山田さんが両手を合わせ顔をほころばせ、言葉を続ける。
「松井くんとグルゲルさんが一番深いところまで行ってるんだね!」
「お、他の奴らがどの辺りまで行ってるのか知ってるのか?」
「今日の情報じゃないけど、榊くんたちと鈴木くんがどこまで進んだのかは聞いたよ。他の生徒はまだ50階まで進んでいないわ」
「ほう、教えてもらっても支障はねえか?」
うんうん、と頷いた山田さんがそれぞれどの辺りまで進んでいるのか教えてくれた。
榊君ら「攻略組」は125階まで進み、戻ってきたのだそうだ。一度ダイブしてエレベーターが無かったから今度は食料を持って進んだのだそうだけど、物資が尽きて戻ったとのこと。120階の休憩所を発見していなかったんだろうか。山田さんに後で伝えておこう。

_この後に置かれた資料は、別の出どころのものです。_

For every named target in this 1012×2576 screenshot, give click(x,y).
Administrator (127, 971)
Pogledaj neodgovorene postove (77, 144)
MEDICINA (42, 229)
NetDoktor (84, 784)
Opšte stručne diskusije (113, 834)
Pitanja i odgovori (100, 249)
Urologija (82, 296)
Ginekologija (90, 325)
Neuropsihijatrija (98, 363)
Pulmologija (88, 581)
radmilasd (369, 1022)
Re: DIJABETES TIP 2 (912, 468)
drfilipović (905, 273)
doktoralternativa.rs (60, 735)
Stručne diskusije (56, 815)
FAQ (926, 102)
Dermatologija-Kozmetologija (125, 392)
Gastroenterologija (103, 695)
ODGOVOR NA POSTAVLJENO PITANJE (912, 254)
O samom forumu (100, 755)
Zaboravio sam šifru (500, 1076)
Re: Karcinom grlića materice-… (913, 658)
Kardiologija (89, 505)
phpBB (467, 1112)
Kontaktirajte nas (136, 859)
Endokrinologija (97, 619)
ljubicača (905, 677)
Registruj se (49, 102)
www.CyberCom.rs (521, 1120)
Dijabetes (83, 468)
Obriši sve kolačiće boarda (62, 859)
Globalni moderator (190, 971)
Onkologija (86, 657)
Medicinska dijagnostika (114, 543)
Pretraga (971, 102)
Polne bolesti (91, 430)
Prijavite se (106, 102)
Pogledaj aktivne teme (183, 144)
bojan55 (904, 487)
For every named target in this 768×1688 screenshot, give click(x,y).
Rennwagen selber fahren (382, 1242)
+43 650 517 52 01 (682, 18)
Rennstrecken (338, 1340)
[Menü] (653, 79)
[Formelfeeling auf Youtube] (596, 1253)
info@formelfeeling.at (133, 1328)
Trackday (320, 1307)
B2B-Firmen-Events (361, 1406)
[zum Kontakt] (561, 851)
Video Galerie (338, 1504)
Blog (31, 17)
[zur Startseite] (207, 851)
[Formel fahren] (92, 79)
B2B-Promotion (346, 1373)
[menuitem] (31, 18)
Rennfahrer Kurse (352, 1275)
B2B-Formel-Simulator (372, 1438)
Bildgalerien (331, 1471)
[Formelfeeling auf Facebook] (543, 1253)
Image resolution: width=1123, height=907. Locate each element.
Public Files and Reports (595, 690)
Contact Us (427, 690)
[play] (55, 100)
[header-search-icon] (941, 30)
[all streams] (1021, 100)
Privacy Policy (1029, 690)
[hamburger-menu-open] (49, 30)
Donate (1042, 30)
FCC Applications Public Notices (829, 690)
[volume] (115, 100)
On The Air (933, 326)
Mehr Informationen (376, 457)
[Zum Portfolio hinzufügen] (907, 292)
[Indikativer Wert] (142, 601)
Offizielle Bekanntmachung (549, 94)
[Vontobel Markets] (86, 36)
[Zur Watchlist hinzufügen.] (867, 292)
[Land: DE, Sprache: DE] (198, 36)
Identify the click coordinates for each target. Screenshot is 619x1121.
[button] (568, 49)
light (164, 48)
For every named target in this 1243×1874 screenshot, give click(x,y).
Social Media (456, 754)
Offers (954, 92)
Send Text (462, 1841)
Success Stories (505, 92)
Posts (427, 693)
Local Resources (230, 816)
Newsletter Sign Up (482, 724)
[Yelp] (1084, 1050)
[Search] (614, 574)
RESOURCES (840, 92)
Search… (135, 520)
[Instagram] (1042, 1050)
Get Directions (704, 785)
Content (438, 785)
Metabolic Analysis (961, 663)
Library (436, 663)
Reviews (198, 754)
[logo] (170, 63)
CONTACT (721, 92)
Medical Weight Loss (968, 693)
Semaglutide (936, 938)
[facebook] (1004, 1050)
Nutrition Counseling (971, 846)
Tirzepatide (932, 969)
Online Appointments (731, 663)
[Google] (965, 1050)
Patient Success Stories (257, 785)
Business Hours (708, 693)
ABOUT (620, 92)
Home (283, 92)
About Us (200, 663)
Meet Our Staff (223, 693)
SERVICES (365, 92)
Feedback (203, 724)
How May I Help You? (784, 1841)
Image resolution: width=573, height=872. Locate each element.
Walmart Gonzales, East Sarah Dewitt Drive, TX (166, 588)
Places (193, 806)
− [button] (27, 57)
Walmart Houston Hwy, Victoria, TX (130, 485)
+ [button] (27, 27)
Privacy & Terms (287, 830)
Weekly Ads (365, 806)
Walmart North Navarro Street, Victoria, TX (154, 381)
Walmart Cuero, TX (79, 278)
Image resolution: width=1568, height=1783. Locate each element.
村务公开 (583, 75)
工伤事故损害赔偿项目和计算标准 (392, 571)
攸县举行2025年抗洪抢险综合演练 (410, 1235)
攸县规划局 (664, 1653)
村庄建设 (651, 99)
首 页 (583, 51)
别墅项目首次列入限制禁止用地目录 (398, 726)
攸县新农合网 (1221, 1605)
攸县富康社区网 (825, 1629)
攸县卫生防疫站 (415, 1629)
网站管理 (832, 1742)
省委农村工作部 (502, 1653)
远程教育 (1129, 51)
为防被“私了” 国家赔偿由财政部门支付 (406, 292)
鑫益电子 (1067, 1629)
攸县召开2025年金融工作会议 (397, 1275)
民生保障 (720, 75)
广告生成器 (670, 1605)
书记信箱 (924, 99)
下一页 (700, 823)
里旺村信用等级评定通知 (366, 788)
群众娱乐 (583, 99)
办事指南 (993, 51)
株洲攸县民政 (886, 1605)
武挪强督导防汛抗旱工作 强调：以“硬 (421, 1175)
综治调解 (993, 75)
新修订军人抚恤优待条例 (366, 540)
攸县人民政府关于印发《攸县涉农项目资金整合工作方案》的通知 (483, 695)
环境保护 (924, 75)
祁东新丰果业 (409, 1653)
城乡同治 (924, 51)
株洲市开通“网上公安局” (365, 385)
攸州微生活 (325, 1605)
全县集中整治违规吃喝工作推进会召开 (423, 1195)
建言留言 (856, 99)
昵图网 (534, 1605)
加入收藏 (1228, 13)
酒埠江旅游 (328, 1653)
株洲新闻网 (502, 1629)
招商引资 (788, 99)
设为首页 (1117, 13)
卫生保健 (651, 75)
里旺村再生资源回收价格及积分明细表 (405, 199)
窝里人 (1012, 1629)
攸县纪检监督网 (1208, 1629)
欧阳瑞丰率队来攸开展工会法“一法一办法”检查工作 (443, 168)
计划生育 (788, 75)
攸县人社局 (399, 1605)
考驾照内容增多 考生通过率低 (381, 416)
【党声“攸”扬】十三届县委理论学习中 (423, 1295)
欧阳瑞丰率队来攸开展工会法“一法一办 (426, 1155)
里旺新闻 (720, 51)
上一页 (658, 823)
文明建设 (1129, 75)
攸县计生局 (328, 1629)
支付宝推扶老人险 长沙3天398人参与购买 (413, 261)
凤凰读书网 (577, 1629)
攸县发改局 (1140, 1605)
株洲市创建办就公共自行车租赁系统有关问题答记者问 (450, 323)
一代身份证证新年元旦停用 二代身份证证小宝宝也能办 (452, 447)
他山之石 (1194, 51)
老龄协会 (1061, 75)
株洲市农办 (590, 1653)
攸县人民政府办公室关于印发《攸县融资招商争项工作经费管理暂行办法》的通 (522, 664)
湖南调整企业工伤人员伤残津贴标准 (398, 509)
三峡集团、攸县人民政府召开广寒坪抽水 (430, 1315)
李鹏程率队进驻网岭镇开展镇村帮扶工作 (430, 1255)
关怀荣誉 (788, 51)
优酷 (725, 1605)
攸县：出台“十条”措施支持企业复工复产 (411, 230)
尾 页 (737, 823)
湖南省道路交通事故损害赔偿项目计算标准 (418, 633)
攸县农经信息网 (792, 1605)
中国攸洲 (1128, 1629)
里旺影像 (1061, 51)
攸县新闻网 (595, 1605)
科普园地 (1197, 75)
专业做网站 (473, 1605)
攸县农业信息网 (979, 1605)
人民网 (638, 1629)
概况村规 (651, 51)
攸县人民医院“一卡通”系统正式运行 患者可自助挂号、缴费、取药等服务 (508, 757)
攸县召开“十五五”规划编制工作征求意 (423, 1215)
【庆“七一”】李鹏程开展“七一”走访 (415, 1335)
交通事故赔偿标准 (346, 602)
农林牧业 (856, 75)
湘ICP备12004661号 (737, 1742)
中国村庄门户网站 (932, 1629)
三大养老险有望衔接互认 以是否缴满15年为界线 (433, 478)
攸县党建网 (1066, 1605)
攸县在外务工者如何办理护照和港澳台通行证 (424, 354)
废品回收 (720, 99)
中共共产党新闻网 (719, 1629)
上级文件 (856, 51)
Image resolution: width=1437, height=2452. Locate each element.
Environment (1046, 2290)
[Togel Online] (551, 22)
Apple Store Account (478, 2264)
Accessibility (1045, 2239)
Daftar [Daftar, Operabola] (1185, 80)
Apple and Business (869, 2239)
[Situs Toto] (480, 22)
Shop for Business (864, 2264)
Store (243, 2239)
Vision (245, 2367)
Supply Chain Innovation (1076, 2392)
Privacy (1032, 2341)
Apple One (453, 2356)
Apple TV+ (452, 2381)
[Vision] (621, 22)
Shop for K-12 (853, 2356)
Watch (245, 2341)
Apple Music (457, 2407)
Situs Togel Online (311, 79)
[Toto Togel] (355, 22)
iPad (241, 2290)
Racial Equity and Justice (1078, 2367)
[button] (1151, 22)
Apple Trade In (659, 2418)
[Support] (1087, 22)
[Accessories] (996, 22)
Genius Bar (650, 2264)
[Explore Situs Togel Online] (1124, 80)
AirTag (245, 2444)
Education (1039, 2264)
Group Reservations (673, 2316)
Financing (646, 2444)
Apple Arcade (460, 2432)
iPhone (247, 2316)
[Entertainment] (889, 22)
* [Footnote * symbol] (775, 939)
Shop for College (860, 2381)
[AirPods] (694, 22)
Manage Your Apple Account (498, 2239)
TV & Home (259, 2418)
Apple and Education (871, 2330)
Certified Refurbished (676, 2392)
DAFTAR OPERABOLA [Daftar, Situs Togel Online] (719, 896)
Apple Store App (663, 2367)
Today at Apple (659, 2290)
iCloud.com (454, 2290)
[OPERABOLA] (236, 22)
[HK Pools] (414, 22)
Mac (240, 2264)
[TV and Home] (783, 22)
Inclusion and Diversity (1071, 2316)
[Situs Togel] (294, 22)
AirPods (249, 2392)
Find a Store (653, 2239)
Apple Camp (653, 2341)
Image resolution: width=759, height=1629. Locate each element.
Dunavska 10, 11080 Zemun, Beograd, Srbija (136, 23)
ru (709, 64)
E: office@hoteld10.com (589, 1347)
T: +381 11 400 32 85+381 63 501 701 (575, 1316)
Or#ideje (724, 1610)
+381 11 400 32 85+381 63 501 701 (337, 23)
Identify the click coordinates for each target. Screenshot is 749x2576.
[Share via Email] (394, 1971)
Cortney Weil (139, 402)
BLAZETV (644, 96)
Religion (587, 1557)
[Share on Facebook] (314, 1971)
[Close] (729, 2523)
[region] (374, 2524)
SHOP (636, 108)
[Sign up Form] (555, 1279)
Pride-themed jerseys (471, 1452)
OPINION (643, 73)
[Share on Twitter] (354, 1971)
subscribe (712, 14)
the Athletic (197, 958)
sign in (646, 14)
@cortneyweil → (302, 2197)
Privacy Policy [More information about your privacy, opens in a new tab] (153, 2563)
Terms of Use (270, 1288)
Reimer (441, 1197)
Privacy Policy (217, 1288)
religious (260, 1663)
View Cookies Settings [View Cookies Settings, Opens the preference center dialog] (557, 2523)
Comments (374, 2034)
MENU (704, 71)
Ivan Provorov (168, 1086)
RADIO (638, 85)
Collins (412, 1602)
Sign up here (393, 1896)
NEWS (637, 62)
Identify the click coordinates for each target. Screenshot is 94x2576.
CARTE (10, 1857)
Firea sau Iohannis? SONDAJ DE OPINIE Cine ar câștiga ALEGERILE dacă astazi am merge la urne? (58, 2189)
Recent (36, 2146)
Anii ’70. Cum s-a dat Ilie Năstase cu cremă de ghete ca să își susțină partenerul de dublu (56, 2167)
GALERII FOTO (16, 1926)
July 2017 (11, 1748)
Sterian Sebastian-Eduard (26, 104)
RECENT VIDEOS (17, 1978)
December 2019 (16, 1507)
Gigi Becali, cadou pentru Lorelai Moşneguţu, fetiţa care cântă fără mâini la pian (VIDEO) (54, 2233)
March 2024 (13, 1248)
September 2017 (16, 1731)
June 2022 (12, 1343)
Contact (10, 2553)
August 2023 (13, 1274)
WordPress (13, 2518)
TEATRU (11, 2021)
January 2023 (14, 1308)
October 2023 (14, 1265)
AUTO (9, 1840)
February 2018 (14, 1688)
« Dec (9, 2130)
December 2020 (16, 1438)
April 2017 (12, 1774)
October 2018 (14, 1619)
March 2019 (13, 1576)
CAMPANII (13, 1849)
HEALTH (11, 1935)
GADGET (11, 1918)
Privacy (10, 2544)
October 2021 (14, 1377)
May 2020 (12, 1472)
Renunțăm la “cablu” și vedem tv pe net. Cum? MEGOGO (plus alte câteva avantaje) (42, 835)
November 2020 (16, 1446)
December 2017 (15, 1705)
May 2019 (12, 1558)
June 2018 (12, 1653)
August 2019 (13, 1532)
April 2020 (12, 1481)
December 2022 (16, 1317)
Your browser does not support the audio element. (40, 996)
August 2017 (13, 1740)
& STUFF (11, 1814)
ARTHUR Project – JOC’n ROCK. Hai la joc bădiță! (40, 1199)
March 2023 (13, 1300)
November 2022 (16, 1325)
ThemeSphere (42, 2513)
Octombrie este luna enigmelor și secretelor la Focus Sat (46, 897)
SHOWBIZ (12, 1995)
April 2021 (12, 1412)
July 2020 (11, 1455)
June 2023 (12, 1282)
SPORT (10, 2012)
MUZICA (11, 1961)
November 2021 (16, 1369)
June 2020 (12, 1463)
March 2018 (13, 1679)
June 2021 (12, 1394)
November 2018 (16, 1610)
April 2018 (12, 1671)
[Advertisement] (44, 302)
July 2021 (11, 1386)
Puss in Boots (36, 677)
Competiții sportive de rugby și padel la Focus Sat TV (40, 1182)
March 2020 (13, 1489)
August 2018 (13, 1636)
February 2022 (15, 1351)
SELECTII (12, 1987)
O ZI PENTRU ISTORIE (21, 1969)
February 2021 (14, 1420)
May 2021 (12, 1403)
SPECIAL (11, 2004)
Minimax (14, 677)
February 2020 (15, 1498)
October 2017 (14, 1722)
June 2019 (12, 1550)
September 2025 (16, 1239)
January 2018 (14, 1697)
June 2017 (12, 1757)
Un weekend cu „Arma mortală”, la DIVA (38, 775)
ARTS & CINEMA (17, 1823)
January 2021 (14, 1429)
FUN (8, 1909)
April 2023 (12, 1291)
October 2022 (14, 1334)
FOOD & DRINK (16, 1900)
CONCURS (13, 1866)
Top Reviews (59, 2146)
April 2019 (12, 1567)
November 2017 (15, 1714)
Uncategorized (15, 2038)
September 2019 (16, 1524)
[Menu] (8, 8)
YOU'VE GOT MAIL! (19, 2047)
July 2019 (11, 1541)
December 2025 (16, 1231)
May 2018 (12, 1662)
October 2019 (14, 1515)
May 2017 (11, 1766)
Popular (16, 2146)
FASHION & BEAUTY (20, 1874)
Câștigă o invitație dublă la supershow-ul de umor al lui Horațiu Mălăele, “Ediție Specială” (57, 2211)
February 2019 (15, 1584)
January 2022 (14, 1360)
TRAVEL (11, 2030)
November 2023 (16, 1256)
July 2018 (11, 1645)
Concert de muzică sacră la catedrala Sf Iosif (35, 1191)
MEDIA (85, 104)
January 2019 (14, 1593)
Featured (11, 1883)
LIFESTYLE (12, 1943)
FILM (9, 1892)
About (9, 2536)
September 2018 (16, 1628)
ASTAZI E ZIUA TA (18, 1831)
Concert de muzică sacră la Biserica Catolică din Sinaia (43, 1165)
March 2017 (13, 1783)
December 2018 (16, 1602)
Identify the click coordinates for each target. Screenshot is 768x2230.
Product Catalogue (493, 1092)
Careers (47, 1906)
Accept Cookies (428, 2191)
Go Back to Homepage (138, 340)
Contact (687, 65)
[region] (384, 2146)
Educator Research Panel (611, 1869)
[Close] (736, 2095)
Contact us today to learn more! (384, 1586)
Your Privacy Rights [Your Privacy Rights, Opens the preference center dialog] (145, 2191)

もう一方の鈴木君は変わらずソロで進んでいる。彼は一度エレベーターを発見できず進んで戻っているから、榊君たちと同じく物資を持ってダイブした。
彼と一緒にいる女子生徒から山田さんが聞いた話だと、130階まで進んで戻ってきたのだと。
どちらも徒歩と思えないくらい速いが、グルゲルと似たような速度と思えばそんなものか。「攻略組」の神崎君以外は皆グルゲルと同じ「降臨」持ちだものね。